THE REQUEST -
Reproduce the data between the lines holding "Task: Pick the 6400" and "Action: tap(96, 495)", inclusive, including the requests, and offset every coordinate in the answers by 100.

Entries from a dataset:
++++++++++

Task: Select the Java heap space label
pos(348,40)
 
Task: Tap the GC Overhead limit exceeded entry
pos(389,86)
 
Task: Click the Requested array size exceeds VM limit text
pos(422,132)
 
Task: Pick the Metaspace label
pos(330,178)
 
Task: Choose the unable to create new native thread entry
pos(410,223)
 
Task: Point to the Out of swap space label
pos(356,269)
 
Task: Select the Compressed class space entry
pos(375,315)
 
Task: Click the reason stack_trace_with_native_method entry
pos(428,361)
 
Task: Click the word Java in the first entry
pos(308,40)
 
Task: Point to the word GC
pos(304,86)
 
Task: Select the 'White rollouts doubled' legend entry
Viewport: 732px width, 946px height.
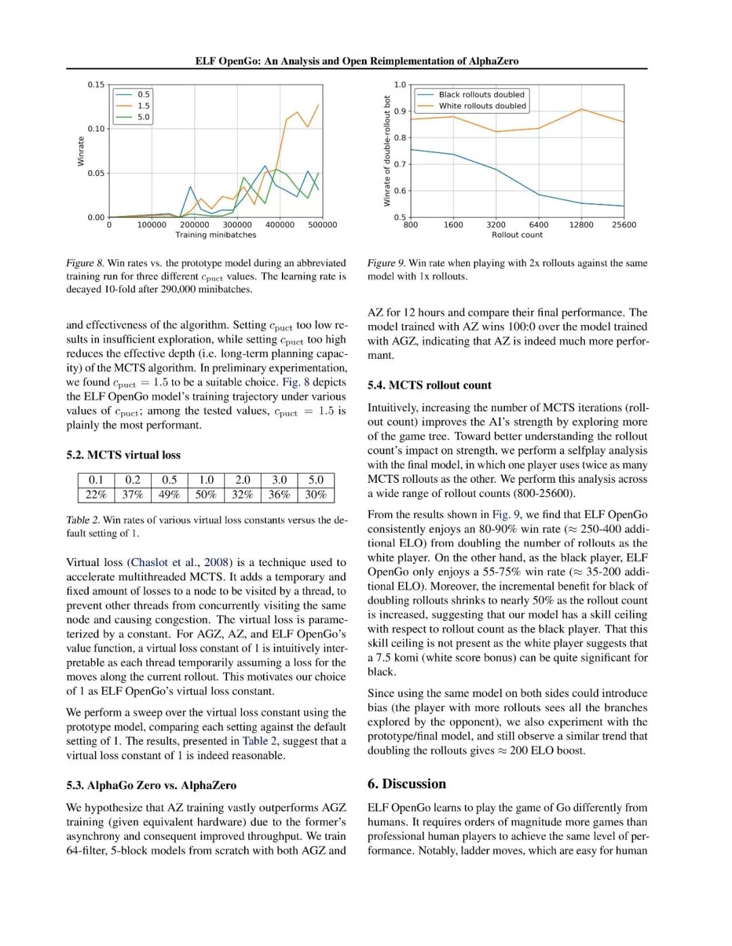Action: tap(482, 106)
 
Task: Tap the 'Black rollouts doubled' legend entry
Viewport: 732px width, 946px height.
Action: tap(481, 95)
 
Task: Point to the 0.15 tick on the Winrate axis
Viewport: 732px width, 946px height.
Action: tap(96, 85)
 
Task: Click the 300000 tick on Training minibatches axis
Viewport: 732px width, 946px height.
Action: tap(237, 225)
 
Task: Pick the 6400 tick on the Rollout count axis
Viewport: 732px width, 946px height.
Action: tap(539, 225)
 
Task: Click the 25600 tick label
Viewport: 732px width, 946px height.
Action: tap(624, 225)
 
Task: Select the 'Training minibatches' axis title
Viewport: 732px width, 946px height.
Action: tap(216, 235)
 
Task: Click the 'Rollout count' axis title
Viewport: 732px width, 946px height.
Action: tap(517, 235)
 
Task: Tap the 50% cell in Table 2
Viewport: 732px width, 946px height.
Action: tap(206, 495)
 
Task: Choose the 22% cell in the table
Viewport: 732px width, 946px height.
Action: tap(96, 495)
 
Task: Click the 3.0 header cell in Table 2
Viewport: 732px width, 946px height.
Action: tap(279, 480)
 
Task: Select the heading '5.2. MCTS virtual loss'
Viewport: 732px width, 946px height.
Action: tap(123, 455)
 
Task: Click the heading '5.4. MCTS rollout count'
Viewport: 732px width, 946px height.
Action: tap(429, 385)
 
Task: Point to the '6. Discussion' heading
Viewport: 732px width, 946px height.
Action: tap(407, 784)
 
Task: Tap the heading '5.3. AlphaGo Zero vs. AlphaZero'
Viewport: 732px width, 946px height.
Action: tap(151, 786)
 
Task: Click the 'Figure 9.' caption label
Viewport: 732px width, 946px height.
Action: tap(386, 263)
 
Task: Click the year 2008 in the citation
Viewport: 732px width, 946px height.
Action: tap(216, 563)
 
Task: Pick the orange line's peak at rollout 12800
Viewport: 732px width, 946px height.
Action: tap(581, 109)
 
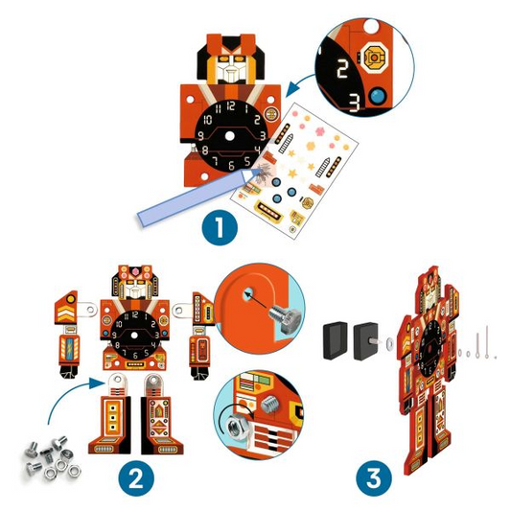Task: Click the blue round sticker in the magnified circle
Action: [x=378, y=97]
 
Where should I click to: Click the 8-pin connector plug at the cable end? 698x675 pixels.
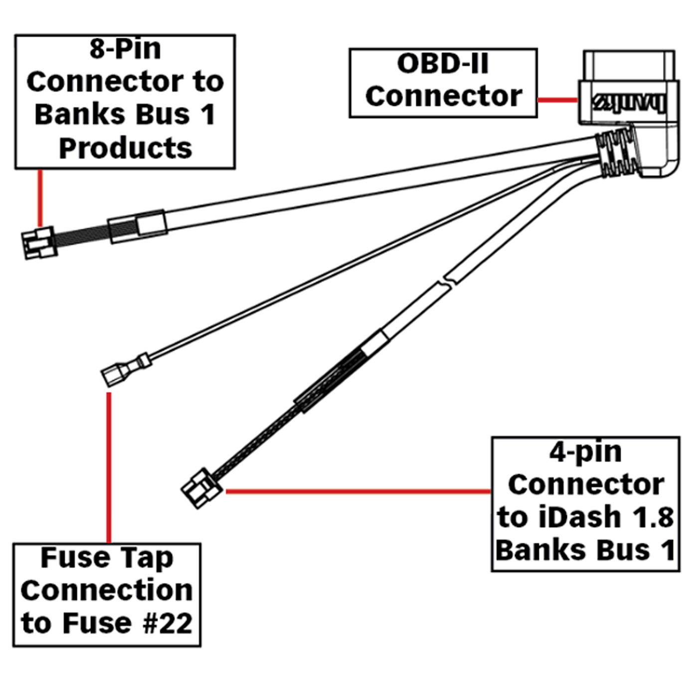tap(39, 243)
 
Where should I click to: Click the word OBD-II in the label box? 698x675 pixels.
tap(442, 64)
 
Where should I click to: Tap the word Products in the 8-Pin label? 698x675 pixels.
tap(125, 148)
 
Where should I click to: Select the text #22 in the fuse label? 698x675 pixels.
tap(167, 624)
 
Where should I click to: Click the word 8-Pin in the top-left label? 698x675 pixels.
tap(125, 49)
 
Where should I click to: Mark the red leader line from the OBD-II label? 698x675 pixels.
tap(557, 100)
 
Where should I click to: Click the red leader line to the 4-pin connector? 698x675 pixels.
tap(356, 492)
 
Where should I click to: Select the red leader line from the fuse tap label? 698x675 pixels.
tap(109, 468)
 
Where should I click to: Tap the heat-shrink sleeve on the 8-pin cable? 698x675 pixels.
tap(137, 227)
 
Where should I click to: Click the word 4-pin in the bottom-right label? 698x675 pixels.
tap(585, 452)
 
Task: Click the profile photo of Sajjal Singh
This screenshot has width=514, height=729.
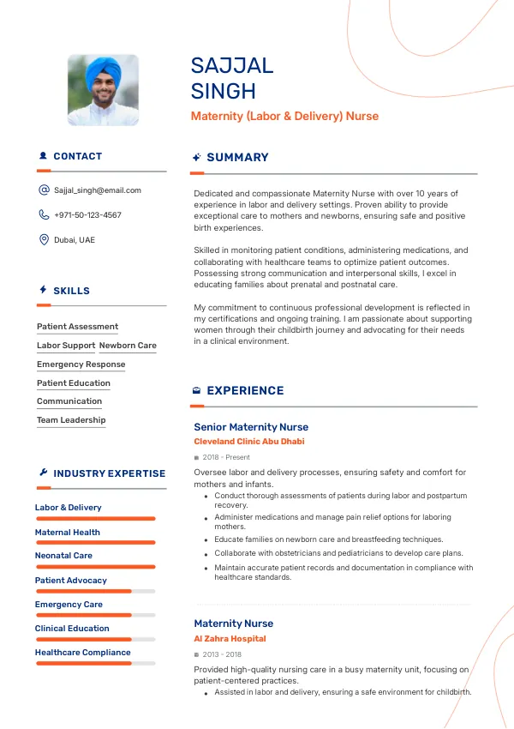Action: [103, 90]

++++++++++

RESULT FOR THIS TASK -
Task: Pick the 6400 tick on the Rollout count axis
Viewport: 732px width, 946px height.
Action: tap(639, 325)
 
Task: Click the 25600 tick label
Viewport: 732px width, 946px height.
Action: tap(724, 325)
 
Task: Select the 'Training minibatches' axis title
Viewport: 732px width, 946px height.
Action: tap(316, 335)
 
Task: Click the 'Rollout count' axis title
Viewport: 732px width, 946px height.
Action: tap(617, 335)
 
Task: Tap the 50% cell in Table 2
Viewport: 732px width, 946px height.
Action: tap(306, 595)
 
Task: Choose the 22% cell in the table
Viewport: 732px width, 946px height.
Action: tap(196, 595)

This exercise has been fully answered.